◆ What you need to do
a: Repeat word for word the passage from the piece on job bidding sites, starting with "Not to put too" and going on through "On Point recently.".
b: Please write the next part of the piece on job bidding sites, picking up right after its final sentence.

◆ Passage provided
>> Start

Job bidding sites like Zaarly, Mechanical Turk and Taskrabbit have circumvented minimum wage laws and helped to create a new underclass of the underemployed. It’s time authorities took notice.

I am a Mechanical Turk. For a couple of cents, I will perform a mind-numbing, inaptly named “human intelligence task” a mind-boggling number of times, and at the end of the day I will have earned the minimum wage. In Bengladesh. Maybe. Still, the Amazon site mechanicalturk.com has tens of thousands of willing near-slaves, effectively working off the books (no 1099 until you get to $600, good luck with that) to supplement their unemployment and social security checks.

I also take surveys. For my half-hour effort to quantify my interest in, say, bookkeeping programs or disposable pen displays or fast-food restaurants, I can put a dollar or two in my online account. If you do the math, the “fee” you are paid for the survey is just about 30-50% of the federal minimum wage, give or take. Even more often, I am booted out of the survey for lack of arthritis, a motorcycle or erectile dysfunction. Sometimes you get a dime for this “failure”, sometimes nothing.

Not to put too fine a point on it, but it is no longer necessary for a corporation to go to a third-world country to outsource. There are plenty of 99-percenters who are willing to work for almost nothing. A number of sites ask potential workers to bid on jobs. Absurdly low pay is justified by calling the job “an adventure” or :”fun”, as Eric Koester, founder and chief operating officer of Zaarly.com, a mobile peer to peer job bidding site, said on the NPR program On Point recently.

Technology is supposed to be the great equalizer. In a recession, unions dissolve and workers compromise. But in this recession, something more devious is at work. Technology has become a one-way street. Suddenly the guy who wants someone to clean his basement has fifty bidders, some of whom are probably not eating very well these days. Three hours’ work may go for ten or fifteen dollars. Sweatshops in Indonesia have nothing on these “private” employers.

>> End

(Item position entries)
>> Start

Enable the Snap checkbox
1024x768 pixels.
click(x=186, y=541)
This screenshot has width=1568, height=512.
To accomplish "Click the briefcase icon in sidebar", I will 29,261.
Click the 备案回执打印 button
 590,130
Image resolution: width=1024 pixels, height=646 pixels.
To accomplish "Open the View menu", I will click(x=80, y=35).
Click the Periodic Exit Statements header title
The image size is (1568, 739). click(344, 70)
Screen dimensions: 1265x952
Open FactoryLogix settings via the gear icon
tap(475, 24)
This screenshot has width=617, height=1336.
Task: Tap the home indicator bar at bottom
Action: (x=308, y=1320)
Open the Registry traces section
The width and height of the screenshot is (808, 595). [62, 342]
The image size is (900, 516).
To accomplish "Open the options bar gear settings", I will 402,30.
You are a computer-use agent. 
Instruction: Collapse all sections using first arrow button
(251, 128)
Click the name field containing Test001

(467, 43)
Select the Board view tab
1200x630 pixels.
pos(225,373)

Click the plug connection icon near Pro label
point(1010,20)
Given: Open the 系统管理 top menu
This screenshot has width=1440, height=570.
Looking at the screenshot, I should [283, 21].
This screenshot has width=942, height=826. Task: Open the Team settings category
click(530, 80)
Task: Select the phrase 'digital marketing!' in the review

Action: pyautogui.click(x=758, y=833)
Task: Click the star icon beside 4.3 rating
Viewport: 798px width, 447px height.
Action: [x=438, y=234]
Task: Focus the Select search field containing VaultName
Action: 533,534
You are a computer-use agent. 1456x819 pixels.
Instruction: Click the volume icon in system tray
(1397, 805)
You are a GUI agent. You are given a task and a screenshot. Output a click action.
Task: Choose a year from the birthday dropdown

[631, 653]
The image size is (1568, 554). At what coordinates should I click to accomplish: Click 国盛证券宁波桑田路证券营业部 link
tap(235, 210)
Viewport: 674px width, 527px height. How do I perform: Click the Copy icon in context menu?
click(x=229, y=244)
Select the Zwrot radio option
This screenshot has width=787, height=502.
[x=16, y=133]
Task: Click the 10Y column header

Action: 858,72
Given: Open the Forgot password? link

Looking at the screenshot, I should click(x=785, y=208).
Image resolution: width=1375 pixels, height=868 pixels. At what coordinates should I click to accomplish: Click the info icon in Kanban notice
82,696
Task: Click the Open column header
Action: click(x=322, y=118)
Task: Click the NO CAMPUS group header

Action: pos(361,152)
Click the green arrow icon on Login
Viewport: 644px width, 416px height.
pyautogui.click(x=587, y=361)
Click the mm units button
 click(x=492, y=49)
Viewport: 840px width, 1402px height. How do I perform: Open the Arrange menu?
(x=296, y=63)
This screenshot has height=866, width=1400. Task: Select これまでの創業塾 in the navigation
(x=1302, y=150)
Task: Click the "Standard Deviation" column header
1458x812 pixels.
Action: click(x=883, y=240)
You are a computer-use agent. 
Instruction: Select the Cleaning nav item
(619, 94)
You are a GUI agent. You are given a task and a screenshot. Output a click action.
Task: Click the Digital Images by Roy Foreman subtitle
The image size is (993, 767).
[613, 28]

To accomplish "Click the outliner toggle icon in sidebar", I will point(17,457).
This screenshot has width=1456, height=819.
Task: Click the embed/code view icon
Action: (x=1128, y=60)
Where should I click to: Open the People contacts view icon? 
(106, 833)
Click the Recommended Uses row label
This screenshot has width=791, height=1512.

>> End

◆ Answers in order
a:
Not to put too fine a point on it, but it is no longer necessary for a corporation to go to a third-world country to outsource. There are plenty of 99-percenters who are willing to work for almost nothing. A number of sites ask potential workers to bid on jobs. Absurdly low pay is justified by calling the job “an adventure” or :”fun”, as Eric Koester, founder and chief operating officer of Zaarly.com, a mobile peer to peer job bidding site, said on the NPR program On Point recently.

b:
These absurdly low “negotiated fees” are really thinly disguised labor law violations. No legitimate employer could get away with paying $2.00 for a 1000-word article. But the sites are effective and the government winks at them, at least so far. Last fall, start-up Zaarly.com raised $14.1 million through private investment firm Kleiner Perkins and added former Ebay CEO Meg Whitman to its board of directors.

I’m not talking about time-banking or other barter systems, which value labor and services on a relative scale rather than a dollar amount. If a plumber and a lawyer want to exchange services, they are free to negotiate, and time-banking is merely a three-dimensional, indirect corollary. The operative word here is negotiate, and the parties are on a comparatively equal footing. In contrast, the internet’s ability to find a lowest common denominator creates the most unequal bargaining platform since the Emancipation Proclamation: Ebay in reverse, in a manner of speaking; no wonder Ms. Whitman’s input is so valuable.

At some point, sites like Zaarly, Mechanicalturk and Taskrabbit will become large enough to cause the feds, or maybe one or two of the more alert state attorneys general, to sit up and take notice. Meantime, the formation of a new underclass of wage-slaves appears both inexorable and permanent unless and until this economy generates decent jobs for nearly everyone.

I would not hold my breath.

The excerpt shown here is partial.